Officials from Greece's ruling hard-left Syriza party have said they're not amused by the demands that the country's creditors want Athens to meet in return for more bailout loans. They spoke of "murderous" proposals.
Reuters news agency quoted Greek lawmakers from the Syriza party as saying the demands put up by creditors as a prerequisite for Athens to get more cash and avoid bankruptcy were "murderous."
Full details of a plan drawn up by European and IMF lenders have yet to emerge after European Commission President Jean-Claude Juncker outlined it to Greek Prime Minister Alexis Tsipras in late-night talks in Brussels.
But partial components leaked so far contained controversial demands for pension cuts and tax hikes that would force the government to renege on their election promises.
"Juncker took on the dirty work and conveyed the most vulgar, toughest plan when everyone hoped that the deal was closing," deputy parliamentary speaker Alexis Mitropoulos told Mega TV on Thursday.
Syriza officials were particularly upset by a proposal to scrap a benefit for low-income pensioners and a value-added tax change that would raise electricity costs by 10 percent, Reuters reported.
Juncker himself said on Thursday that challenging negotiations with Greece would continue as the southern European eurozone nation kept staring at a Friday deadline for a 300 million euro ($340 million) repayment to the IMF.

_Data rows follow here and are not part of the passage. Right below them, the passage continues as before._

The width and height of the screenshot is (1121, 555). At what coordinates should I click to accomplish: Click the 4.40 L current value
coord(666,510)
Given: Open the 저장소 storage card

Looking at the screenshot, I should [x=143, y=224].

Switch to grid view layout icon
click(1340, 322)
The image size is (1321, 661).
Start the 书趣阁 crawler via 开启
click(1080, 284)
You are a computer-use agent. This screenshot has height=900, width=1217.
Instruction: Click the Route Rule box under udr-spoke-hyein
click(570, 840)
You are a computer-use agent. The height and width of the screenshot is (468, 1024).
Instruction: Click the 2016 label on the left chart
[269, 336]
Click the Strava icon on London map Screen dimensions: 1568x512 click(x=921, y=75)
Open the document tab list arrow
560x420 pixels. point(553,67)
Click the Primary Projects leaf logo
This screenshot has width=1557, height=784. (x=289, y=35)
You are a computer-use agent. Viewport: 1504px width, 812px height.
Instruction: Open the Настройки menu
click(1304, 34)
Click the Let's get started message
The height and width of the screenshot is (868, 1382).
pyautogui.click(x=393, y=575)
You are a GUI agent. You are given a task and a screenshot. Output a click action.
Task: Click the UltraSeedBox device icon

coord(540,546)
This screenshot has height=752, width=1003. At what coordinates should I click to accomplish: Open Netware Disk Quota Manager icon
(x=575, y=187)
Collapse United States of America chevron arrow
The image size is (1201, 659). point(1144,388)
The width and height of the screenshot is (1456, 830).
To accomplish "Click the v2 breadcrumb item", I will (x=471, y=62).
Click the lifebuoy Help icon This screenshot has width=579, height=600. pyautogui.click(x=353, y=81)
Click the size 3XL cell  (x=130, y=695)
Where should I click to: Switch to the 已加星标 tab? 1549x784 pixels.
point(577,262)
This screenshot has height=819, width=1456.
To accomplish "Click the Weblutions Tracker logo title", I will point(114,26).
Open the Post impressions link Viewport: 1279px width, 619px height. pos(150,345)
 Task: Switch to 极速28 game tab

Athens has been on the brink of bankruptcy for weeks as worries about the country's fate keep seeing Greeks withdrawing money from banks.
Syriza's angry response to the lenders' demands is bound to increase Tsipras' headache. He has to balance efforts to keep his party together with the need to seal a deal with creditors to unlock an outstanding 7.2 billion euros in bailout loans.